Smart Set
Sarah Perlis
“From the moment I first worked with metal, I knew,” says jewelry designer Sarah Perlis. “And then I went to Greece, and I saw this ring. I just felt so excited about it, I knew I had to be doing this full-time.” Since she spotted that Greek ring four years ago, Perlis has incorporated its classic and simple shape into a larger design ethos – to great success. Available at Butter (407 Atlantic Avenue, Brooklyn; 718-260-9033) and by commission (718-398-3420), Perlis’s jewelry ranges from the classic, like jeweled crosses ($850-$1,300) and hammered, feathery hoop earrings ($350-$600), to more modern thin chain earrings that hang gently with tiny gems ($175). Perlis works mostly in 22-karat gold, accented by exceptionally lucid stones, such as emeralds and rubies. And when she’s not working, she’s teaching at the Jewelry Arts Institute on the Upper West Side. “Have you ever had it?” she asks of the jewelry-making jones. “It is,” she says, “the most fun.”
Stretching the Truth
No question about it, Azzedine Alaïa, the reclusive Tunisian designer, is having a moment. The major retrospective of his work at the Guggenheim SoHo past fall sent designers like Helmut Lang into tribute mode, and now clothes that echo his signature strappy Lycra are bouncing into stores. “Once you start wearing it,” says Jenne Maag, who stocks sleek Lycra separates like fringed knee-length skirts ($190) and funnel necks ($80) at her SoHo shop (29 Spring Street; 212-625 1700), “you can’t wear anything else!” Terri Gillis sells the Vixen line at TG 170 (170 Ludlow Street; 212-995-8660). Skirts ($123) and dresses ($198) are made of black jersey that’s cut and tied on the sides. “They’re so easy to move around in,” says Gillis. “It’s almost like sports clothes – like sexy pajamas!”
Ear Wigs
Cold weather has a way of taking certain formerly geeky accessories and, somehow, transforming them overnight into chic.

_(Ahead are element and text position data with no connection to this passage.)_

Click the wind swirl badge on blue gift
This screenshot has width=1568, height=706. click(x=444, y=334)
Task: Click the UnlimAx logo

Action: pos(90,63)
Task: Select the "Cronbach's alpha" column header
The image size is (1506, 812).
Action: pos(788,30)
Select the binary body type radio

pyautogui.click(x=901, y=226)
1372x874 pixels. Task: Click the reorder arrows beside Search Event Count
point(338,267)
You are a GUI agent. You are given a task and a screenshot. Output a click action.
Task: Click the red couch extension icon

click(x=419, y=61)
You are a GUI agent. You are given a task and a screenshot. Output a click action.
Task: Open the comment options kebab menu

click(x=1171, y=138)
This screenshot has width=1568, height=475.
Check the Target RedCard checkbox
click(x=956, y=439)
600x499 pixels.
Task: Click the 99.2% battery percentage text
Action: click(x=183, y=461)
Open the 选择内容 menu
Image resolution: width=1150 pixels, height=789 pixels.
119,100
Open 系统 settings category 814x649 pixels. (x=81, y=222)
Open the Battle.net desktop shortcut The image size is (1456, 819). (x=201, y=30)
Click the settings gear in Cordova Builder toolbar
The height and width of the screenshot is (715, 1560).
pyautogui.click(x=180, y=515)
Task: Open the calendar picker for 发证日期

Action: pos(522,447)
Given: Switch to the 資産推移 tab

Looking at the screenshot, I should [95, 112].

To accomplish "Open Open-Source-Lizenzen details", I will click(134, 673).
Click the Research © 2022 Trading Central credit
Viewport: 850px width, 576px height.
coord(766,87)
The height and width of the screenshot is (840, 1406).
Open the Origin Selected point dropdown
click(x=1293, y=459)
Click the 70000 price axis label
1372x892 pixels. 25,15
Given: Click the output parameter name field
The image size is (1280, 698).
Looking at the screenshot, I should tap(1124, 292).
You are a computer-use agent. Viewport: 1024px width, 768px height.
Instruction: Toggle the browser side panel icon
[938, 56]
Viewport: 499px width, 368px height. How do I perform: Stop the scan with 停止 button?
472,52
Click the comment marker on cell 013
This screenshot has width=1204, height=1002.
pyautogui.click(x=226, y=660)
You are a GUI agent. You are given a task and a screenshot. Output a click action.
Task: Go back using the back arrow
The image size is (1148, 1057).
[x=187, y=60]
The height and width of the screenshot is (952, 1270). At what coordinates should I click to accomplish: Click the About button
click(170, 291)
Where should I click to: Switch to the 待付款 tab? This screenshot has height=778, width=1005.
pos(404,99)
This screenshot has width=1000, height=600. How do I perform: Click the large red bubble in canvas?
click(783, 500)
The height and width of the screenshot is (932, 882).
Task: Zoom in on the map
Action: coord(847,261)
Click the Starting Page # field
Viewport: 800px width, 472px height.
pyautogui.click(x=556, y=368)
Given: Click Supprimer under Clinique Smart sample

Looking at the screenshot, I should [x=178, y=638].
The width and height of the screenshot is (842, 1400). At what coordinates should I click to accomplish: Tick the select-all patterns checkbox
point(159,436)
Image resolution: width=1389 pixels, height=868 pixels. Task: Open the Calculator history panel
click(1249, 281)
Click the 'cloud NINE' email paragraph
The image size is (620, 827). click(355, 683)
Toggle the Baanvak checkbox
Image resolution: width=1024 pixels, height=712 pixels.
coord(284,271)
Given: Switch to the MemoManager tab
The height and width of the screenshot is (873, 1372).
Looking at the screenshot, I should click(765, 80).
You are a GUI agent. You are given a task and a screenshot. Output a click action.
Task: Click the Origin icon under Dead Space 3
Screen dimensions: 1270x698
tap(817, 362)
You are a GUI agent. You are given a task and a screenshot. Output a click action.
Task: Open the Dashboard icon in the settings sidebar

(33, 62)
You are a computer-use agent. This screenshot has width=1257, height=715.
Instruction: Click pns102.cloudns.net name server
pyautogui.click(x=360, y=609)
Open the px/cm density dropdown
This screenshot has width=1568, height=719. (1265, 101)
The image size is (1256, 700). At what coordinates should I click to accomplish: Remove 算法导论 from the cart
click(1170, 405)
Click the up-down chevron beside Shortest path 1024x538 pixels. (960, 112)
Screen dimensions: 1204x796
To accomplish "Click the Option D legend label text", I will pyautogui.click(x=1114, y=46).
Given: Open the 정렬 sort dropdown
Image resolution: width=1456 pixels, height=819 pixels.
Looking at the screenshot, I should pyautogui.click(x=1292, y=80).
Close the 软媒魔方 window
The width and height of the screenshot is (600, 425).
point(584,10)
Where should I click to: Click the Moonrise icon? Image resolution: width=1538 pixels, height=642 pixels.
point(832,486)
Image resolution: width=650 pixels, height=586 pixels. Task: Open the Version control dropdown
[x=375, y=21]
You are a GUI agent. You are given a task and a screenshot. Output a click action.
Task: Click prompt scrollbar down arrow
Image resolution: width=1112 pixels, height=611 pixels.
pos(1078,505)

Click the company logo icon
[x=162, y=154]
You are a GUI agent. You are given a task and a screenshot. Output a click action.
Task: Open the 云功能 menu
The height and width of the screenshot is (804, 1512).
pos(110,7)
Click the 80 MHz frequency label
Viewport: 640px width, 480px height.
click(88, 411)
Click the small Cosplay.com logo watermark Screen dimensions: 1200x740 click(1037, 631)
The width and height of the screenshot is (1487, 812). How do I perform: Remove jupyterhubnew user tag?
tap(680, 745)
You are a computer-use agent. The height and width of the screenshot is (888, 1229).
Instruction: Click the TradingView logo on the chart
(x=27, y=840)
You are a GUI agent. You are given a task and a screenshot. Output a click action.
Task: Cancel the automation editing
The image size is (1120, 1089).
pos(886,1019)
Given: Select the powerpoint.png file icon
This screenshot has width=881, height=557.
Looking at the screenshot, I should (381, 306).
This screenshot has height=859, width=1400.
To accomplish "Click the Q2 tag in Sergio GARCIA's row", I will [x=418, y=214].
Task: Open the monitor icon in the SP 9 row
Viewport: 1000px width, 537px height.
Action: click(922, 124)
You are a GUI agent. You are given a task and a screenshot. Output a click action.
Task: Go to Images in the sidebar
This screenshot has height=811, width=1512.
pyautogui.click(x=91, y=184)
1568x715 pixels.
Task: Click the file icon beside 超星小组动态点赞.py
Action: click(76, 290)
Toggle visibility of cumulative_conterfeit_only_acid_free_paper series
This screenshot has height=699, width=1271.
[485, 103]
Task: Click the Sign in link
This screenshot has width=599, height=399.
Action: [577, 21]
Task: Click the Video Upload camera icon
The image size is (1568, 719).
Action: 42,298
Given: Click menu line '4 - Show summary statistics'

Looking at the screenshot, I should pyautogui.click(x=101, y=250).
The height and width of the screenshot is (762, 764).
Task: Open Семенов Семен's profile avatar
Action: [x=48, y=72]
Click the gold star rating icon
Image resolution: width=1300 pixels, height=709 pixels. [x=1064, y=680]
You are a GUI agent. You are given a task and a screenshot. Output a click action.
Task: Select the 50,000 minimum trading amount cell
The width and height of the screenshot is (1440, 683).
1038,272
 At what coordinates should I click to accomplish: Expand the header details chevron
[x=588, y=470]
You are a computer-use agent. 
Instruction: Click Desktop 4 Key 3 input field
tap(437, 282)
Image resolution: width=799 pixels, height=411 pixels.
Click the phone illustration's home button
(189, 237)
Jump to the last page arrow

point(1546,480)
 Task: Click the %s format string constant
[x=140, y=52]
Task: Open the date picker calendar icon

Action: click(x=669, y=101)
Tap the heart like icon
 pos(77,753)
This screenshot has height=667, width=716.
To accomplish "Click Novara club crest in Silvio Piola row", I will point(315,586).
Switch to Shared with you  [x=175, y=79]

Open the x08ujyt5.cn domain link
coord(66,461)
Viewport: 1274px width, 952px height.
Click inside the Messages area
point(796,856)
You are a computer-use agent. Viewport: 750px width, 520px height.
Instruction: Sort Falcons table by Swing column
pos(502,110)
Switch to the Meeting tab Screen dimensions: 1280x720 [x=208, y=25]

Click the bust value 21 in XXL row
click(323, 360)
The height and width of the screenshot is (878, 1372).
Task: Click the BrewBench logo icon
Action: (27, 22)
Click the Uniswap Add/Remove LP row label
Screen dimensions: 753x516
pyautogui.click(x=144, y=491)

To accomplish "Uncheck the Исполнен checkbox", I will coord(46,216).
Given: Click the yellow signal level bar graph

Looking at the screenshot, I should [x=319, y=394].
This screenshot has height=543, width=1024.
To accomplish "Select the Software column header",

This winter, earmuffs have seen their status quotient improve dramatically as they’ve been reimagined in all sorts of fabulous furs. (After all, who needs staticky hat head?) At Saks Fifth Avenue, rabbit earmuffs are available in black, fuchsia, and white ($25). Uptown furrier J. Mendel fashions them from mink ($275), sable ($575), and chinchilla ($675). And for the ultimate in earmuffery, Marko Matysik mink muffs ($1,285) are available at Barneys New York. Guaranteed – unless you’ve got a beehive – not to mess up your hair.
Cover Story
That old expression about books and their covers means a lot less than it used to. The most popular thing to have lying around on your coffee table these days is an old book; slightly moldy is fine, and never mind if you’ve opened it. It need only have a faded mid-twentieth-century cover. “People who work for designers buy them,” says Michelle Wakefield of Skyline Books (13 West 18th Street; 212-675-4773), “for home décor.” “There’s garbage that nobody ever bought before, like Casino Sluts,” confirms John Scioli of Community Book Store, at 212 Court Street in Brooklyn (718-834-9494), who was featured in a recent article in the shopaholic bible Lucky, “and suddenly they’re buying it just for the cover!”